Chapman has lived for the theatre ever since. He’s acted on the stage and screen, created and directed a handful of successful shows, but WOW will be his biggest challenge yet. With 18 months preparation, a team of 320, more than 100 garments and a nightly audience of 3500, it’s Zealand’s biggest stage show. 

“I spent around six months trying to imagine worlds that are interesting, creative and large enough, but that are actually possible to pull off,” he says. “It’s a logistical mountain, as well as an imaginative challenge.”

That means most of the planning had taken place before Chapman actually saw the garments. What he’s created is a fantastical setting in which they can shine, exploring the question: “Have you forgotten how wild you once were?”

He’s not a man to do things by halves. At the same time that WOW hits Wellington (September 21 to October 8,, Chapman has two other shows on tour: That Bloody Woman, a punk-rock musical about suffragette Kate Sheppard, and Hudson & Halls Live!, a chaotic cooking-show comedy based on the iconic TV duo (and flamboyantly gay couple) from the 70s and 80s.

Chapman created the piece with husband Todd Emerson, who plays Peter Hudson, and describes the show as a full sensory experience. “It’s that grandmother-cooking smell of carrots being cooked for probably 40 minutes too long.”

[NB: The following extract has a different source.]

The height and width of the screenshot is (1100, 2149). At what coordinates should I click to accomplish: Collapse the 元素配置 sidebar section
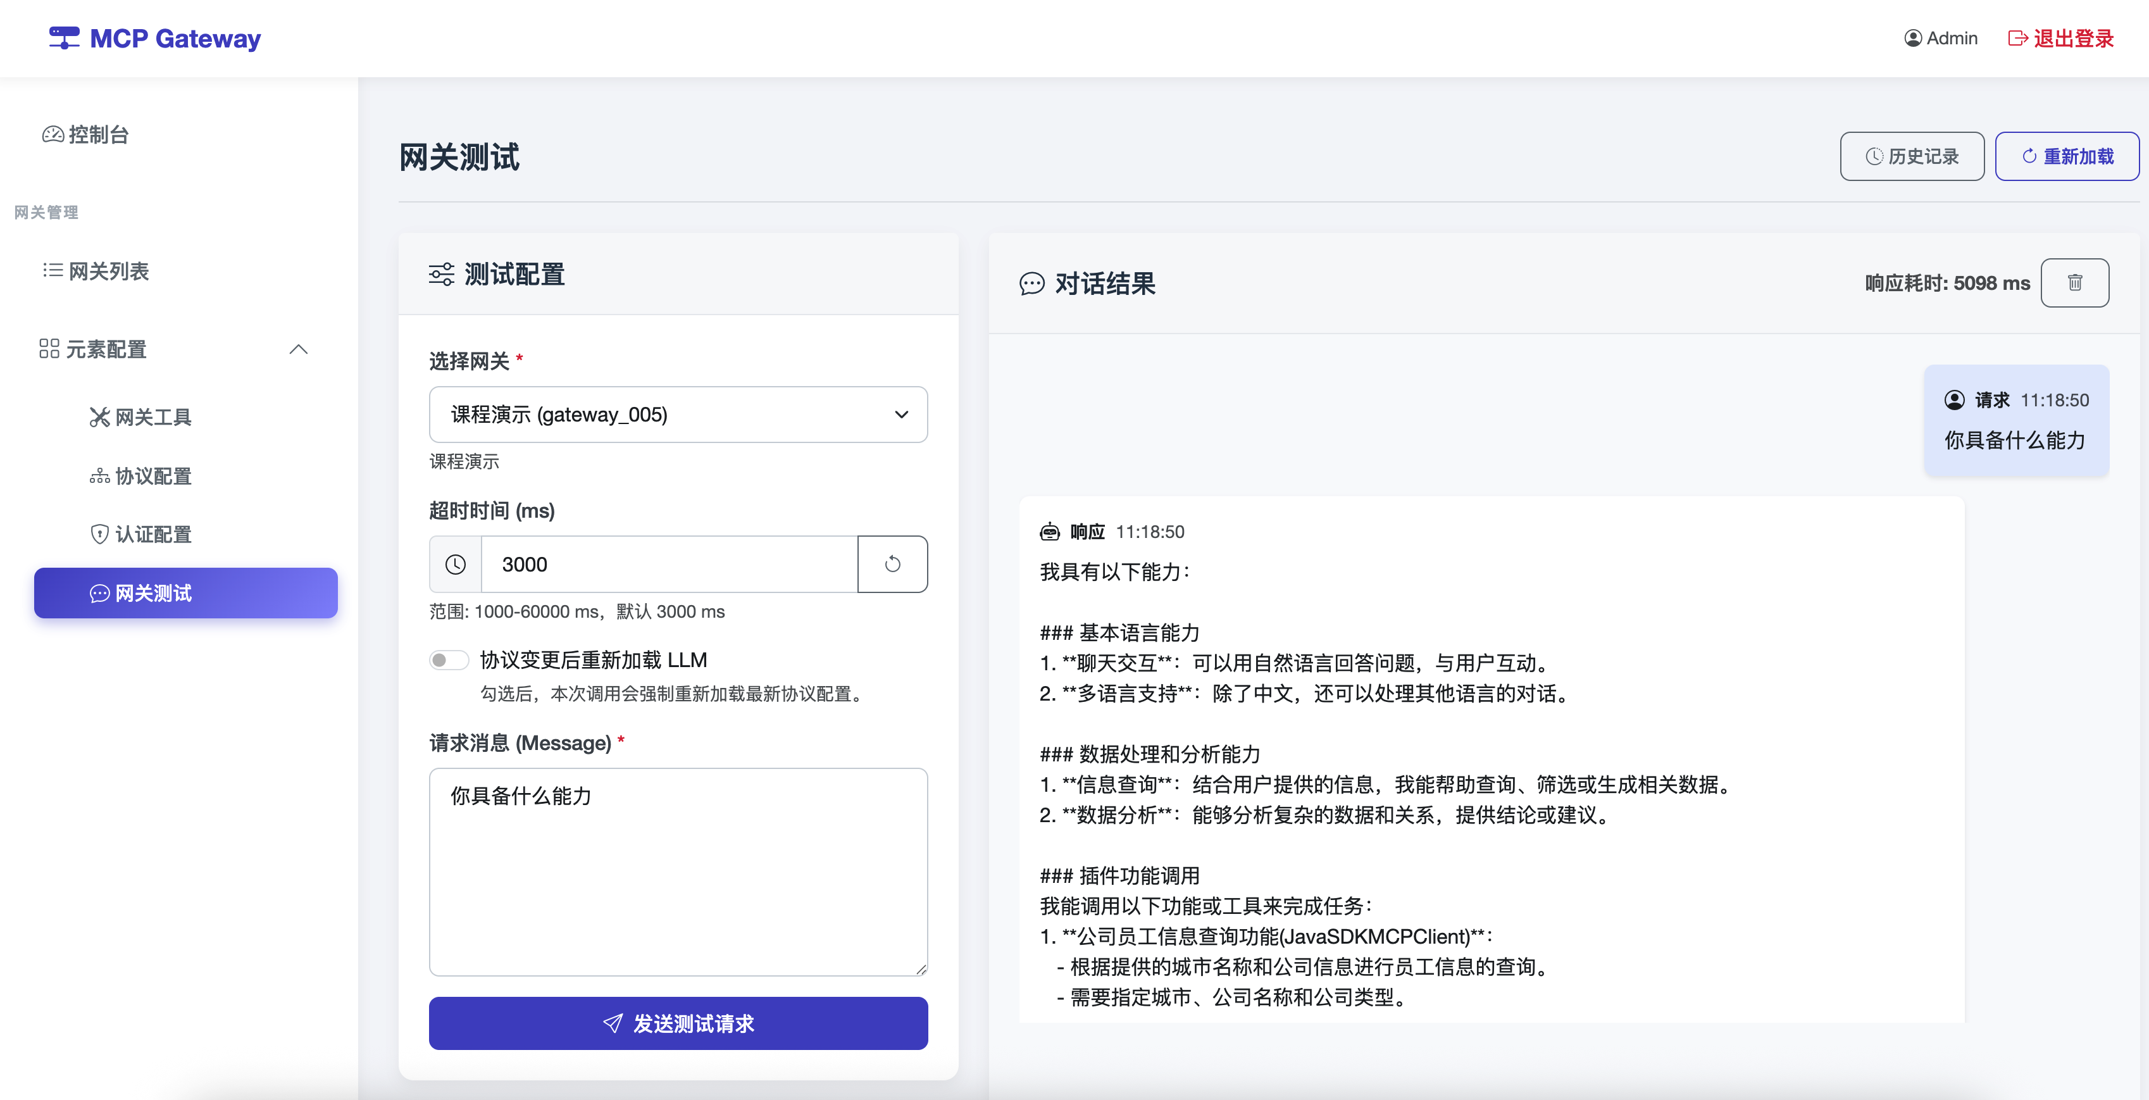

He usually directs the show, which premiered in 2015, but stepped in to play Hudson last year while Emerson was doing a TV role. He even wore the same costume (but different shoes). It wasn’t as strange as you’d think, he says. “Being in the arts, our lives are really weird, anyway. I remember our neighbours once thinking we were having a massive argument, but we were just running lines for an audition.” 

The show pays tribute to Hudson and Halls’ 30-year love story, which remained unacknowledged during their lifetimes. While not explicit champions of gay rights, they were political. “They abhorred the dominant New Zealand culture of repressing your feelings, of normalcy, living a beige life.”

Live theatre can help us dial up the colour, celebrating passion and emotion, he believes. “We’re not here to give you a Wikipedia entry about Hudson and Halls, or Kate Sheppard, or how these [WOW] garments are made. We’re in the feelings business.”

Chapman’s aim is to create events that can only be truly appreciated live. “Humans are social creatures and we’re getting very isolated now with our technological world, so it’s very important that we have places where people can come together and share an experience,” he says.

“To have fun, to be challenged in how we think about our fellow humans who we share this planet with, to delve into somebody else’s life, to increase empathy with one another... that’s vital.” 

This was published in the September 2017 issue of North & South.